*Item coordinate data*:
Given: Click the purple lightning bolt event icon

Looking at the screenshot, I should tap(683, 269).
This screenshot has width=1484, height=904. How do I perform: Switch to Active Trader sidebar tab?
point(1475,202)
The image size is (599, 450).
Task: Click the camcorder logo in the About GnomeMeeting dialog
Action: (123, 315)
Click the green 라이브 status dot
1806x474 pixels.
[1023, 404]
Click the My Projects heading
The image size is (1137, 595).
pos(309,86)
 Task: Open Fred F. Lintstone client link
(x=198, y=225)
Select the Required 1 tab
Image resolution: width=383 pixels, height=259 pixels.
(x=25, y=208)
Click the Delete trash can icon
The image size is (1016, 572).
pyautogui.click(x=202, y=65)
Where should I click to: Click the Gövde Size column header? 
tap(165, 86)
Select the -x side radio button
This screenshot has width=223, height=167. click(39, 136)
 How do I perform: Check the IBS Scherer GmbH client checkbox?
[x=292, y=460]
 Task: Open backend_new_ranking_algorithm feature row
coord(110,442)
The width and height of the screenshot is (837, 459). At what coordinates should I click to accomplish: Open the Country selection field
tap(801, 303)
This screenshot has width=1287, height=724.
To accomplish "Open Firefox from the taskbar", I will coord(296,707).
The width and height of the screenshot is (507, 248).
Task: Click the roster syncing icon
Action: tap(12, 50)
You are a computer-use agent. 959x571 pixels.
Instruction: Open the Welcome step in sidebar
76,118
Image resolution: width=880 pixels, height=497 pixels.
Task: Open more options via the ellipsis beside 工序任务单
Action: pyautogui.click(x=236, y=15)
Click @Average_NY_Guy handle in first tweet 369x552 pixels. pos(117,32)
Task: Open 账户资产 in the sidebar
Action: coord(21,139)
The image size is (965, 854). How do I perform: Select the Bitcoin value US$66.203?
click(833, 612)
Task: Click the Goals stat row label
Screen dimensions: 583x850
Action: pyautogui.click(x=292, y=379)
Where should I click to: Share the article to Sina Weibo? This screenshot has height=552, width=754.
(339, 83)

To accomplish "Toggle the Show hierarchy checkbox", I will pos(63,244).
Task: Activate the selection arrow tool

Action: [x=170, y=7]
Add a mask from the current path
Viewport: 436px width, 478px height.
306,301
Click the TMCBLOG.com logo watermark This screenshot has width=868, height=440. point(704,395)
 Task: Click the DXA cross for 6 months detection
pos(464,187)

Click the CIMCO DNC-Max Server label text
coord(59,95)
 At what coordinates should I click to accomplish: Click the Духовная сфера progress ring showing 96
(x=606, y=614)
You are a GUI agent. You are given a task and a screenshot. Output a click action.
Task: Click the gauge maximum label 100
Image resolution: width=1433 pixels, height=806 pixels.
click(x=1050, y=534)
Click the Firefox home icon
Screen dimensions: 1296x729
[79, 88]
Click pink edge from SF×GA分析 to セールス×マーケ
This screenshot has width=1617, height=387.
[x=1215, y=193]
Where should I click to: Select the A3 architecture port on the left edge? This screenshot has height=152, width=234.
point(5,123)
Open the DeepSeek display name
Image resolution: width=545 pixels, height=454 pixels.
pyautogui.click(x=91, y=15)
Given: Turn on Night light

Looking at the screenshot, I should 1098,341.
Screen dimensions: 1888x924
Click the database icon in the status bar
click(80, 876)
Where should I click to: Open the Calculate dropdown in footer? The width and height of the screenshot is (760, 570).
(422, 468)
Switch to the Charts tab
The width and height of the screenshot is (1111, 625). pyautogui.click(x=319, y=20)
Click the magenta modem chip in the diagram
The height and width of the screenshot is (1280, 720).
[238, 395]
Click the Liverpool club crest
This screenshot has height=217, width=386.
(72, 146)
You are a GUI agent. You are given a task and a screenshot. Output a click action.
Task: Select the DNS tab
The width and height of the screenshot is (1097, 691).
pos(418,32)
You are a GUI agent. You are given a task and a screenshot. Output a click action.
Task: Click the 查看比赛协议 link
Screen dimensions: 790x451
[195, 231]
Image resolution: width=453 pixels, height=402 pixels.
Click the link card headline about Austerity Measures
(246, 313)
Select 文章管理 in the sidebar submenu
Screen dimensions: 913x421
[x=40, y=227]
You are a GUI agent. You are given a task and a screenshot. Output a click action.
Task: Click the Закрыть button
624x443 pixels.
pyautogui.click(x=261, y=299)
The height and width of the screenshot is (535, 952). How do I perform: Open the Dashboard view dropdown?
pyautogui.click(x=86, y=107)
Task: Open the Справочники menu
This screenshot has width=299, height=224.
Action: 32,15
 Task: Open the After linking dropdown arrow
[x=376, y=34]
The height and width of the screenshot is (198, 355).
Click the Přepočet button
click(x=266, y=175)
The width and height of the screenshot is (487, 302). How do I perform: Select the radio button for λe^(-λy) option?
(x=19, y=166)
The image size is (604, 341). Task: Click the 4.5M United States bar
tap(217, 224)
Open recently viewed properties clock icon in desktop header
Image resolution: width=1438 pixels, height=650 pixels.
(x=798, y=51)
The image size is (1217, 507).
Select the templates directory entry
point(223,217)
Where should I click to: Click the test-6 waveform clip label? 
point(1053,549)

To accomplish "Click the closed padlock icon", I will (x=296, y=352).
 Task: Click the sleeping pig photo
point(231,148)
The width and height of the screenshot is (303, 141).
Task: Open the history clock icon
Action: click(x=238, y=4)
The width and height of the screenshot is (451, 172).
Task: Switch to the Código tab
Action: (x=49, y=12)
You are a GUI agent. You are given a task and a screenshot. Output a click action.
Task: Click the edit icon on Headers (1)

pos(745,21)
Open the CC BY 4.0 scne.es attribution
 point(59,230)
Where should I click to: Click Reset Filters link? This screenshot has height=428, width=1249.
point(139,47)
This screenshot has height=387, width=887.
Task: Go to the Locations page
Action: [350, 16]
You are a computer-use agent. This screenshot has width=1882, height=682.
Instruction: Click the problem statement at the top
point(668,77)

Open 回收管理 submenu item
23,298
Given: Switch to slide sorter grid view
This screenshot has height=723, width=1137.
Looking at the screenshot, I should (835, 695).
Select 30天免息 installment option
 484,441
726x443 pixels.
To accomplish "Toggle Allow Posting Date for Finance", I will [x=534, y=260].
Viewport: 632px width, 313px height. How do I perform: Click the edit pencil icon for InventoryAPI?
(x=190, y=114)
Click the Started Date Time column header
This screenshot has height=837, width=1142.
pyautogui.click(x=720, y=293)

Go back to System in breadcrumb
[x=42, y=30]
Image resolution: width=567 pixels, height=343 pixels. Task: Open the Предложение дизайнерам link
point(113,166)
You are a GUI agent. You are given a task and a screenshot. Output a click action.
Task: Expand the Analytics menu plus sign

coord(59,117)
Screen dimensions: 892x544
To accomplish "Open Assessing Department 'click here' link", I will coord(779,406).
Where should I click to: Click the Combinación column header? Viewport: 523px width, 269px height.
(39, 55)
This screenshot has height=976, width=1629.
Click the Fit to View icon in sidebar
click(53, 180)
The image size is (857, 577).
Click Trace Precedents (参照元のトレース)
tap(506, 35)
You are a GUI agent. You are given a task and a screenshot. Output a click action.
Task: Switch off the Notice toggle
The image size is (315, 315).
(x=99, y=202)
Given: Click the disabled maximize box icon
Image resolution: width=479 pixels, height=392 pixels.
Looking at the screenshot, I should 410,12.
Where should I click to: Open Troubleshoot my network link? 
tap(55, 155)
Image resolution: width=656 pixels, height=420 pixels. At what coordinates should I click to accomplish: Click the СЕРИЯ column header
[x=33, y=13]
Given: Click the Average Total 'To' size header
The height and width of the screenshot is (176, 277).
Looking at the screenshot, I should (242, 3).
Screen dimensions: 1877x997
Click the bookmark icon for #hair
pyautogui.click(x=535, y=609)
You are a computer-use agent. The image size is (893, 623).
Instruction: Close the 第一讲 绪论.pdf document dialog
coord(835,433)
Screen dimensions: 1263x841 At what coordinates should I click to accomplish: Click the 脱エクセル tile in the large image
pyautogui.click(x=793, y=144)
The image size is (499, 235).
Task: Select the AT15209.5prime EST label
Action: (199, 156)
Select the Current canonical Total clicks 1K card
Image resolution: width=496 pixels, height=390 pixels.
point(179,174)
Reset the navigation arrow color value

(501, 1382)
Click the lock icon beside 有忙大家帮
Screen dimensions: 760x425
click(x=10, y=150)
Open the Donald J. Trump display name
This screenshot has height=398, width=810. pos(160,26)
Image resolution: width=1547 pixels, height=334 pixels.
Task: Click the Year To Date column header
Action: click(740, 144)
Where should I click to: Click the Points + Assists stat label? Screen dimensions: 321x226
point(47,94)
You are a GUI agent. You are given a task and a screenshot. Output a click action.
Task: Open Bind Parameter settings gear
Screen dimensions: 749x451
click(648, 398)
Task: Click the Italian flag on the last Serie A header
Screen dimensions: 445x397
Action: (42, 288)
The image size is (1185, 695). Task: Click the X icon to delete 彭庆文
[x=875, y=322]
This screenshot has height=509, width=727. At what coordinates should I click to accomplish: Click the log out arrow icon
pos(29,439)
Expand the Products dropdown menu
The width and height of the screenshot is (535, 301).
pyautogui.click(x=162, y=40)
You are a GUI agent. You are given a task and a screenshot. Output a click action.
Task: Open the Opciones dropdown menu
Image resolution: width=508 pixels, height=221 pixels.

*Your objective*:
Rescale the entries starting at the line containing "Go back to System in breadcrumb" and ending at the line containing "tap(506, 35)". Reproduce every line in that span, requests included, with each coordinate in the answers multiplied by 1.85 and rounded to the nearest whole number, halves rounded up.

*Final result*:
Go back to System in breadcrumb
[x=78, y=56]
Image resolution: width=567 pixels, height=343 pixels. Task: Open the Предложение дизайнерам link
point(209,307)
You are a GUI agent. You are given a task and a screenshot. Output a click action.
Task: Expand the Analytics menu plus sign

coord(109,216)
Screen dimensions: 892x544
To accomplish "Open Assessing Department 'click here' link", I will coord(1441,751).
Where should I click to: Click the Combinación column header? Viewport: 523px width, 269px height.
(72, 102)
This screenshot has height=976, width=1629.
Click the Fit to View icon in sidebar
click(98, 333)
The image size is (857, 577).
Click Trace Precedents (参照元のトレース)
tap(936, 65)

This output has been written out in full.